## Requests
1. Answer these questions using the excerpt on anticipation and Theory of Mind.
(a) What does anticipation not require, according to the excerpt?
(b) Whose intentional stance is discussed?
(c) What do many existing benchmarks test for instead of sustained competence in dialogue?
2. Reproduce the excerpt on anticipation and Theory of Mind between "However, the present" and "attributed mental contents.", inclusive.
3. List everything that persona-based architectures allow researchers to examine, according to the excerpt on anticipation and Theory of Mind.

── Article ──

Across cognitive science, there has been growing interest in accounts of cognition that emphasise anticipation and future-oriented action. In these frameworks, behaviour is shaped not simply by current stimuli or stored representations, but by expectations about what is likely—or possible—to happen next. Anticipation functions as a constraint on present action, narrowing the space of admissible moves in light of expected outcomes.

Such accounts are compatible with, but not limited to, predictive-processing approaches. Crucially for the present argument, anticipation does not require conscious foresight or explicit planning. Systems can be sensitive to future possibilities in ways that are functionally effective without possessing awareness or phenomenology. What matters is that present behaviour is modulated by counterfactual futures—by what would follow if one acted in one way rather than another.

This future-oriented perspective provides a natural bridge between pragmatic accounts of language and contemporary AI systems. In dialogue, speakers routinely shape their utterances by anticipating how others will respond, whether a claim will be challenged, and what obligations a particular move will incur. These anticipatory constraints are central to conversational competence, yet they are rarely foregrounded in traditional accounts of Theory of Mind.

2.4 The Intentional Stance and As-If Agency

A further strand of relevant work concerns the treatment of systems as if they were agents. In the intentional stance articulated by Daniel Dennett, an observer predicts and explains a system’s behaviour by attributing beliefs and desires, without committing to the literal existence of such states. The utility of the stance lies in its predictive power, not in its metaphysical commitments.

This perspective has often been invoked in discussions of AI, where systems can exhibit complex, goal-directed behaviour without satisfying traditional criteria for mentality. The intentional stance allows researchers to talk meaningfully about agency and understanding while remaining agnostic about consciousness or inner experience.

However, the present proposal differs in emphasis. Rather than focusing on the observer’s stance toward a system, it attends to the system’s own participation in interaction. The question is not merely whether it is useful to treat an AI as having beliefs, but whether the AI’s behaviour is constrained by anticipations of others’ actions and by the normative structure of the interaction itself. In this sense, agency is located in patterns of engagement rather than in attributed mental contents.

2.5 Theory of Mind in Artificial Intelligence and Generative Models

Recent work on Theory of Mind in AI has intensified with the rise of large language models and generative systems capable of extended dialogue. Some studies report that such models perform well on standard ToM benchmarks, including variants of false-belief tasks, leading to claims that Theory of Mind may have “emerged” in these systems. Other researchers have responded by questioning whether benchmark success reflects genuine social reasoning or merely the exploitation of statistical regularities in training data.

This debate highlights a deeper issue: many existing benchmarks are poorly aligned with the interactive capacities of generative AI. They test for correct answers to isolated questions rather than for sustained competence in dialogue. As a result, they may overestimate or underestimate social understanding depending on how closely the task matches the model’s training distribution.

There is therefore a need for complementary frameworks that assess social reasoning in terms of interactional dynamics rather than static task performance. Persona-based architectures—where roles, norms, and conversational expectations are explicitly instantiated—offer a promising context in which to explore such dynamics. They allow researchers to examine how anticipatory constraints arise, how expectations are managed over time, and how systems adjust when interaction unfolds in unexpected ways.

───
── Data records ──

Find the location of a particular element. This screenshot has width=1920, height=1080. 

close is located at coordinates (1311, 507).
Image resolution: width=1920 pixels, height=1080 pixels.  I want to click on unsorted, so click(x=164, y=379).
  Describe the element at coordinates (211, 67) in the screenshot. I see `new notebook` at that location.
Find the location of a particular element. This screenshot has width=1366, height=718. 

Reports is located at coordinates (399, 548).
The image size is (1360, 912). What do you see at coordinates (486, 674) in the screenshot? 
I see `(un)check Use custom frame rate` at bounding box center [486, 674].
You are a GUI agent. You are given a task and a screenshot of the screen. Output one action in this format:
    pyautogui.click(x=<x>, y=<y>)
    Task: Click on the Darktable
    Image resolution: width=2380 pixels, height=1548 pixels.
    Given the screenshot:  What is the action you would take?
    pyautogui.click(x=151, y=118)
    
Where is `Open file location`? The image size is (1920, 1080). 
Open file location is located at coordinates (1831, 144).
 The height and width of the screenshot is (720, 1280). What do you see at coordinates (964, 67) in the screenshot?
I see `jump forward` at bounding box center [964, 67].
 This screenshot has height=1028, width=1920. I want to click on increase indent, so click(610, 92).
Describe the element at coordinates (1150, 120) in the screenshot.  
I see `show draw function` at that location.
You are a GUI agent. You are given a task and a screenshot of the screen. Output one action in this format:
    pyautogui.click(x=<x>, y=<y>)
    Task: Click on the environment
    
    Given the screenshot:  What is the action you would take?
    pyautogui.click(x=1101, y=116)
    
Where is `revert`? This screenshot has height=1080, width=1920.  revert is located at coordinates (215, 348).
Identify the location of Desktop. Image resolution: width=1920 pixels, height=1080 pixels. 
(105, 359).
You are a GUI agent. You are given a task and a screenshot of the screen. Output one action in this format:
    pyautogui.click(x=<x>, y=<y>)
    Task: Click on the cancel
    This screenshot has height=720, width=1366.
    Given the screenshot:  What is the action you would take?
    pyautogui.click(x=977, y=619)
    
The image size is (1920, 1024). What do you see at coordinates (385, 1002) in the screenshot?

───

## The solutions
1.
(a) Conscious foresight or explicit planning.
(b) Daniel Dennett's.
(c) Correct answers to isolated questions.

2.
However, the present proposal differs in emphasis. Rather than focusing on the observer’s stance toward a system, it attends to the system’s own participation in interaction. The question is not merely whether it is useful to treat an AI as having beliefs, but whether the AI’s behaviour is constrained by anticipations of others’ actions and by the normative structure of the interaction itself. In this sense, agency is located in patterns of engagement rather than in attributed mental contents.

3.
- How anticipatory constraints arise
- How expectations are managed over time
- How systems adjust when interaction unfolds in unexpected ways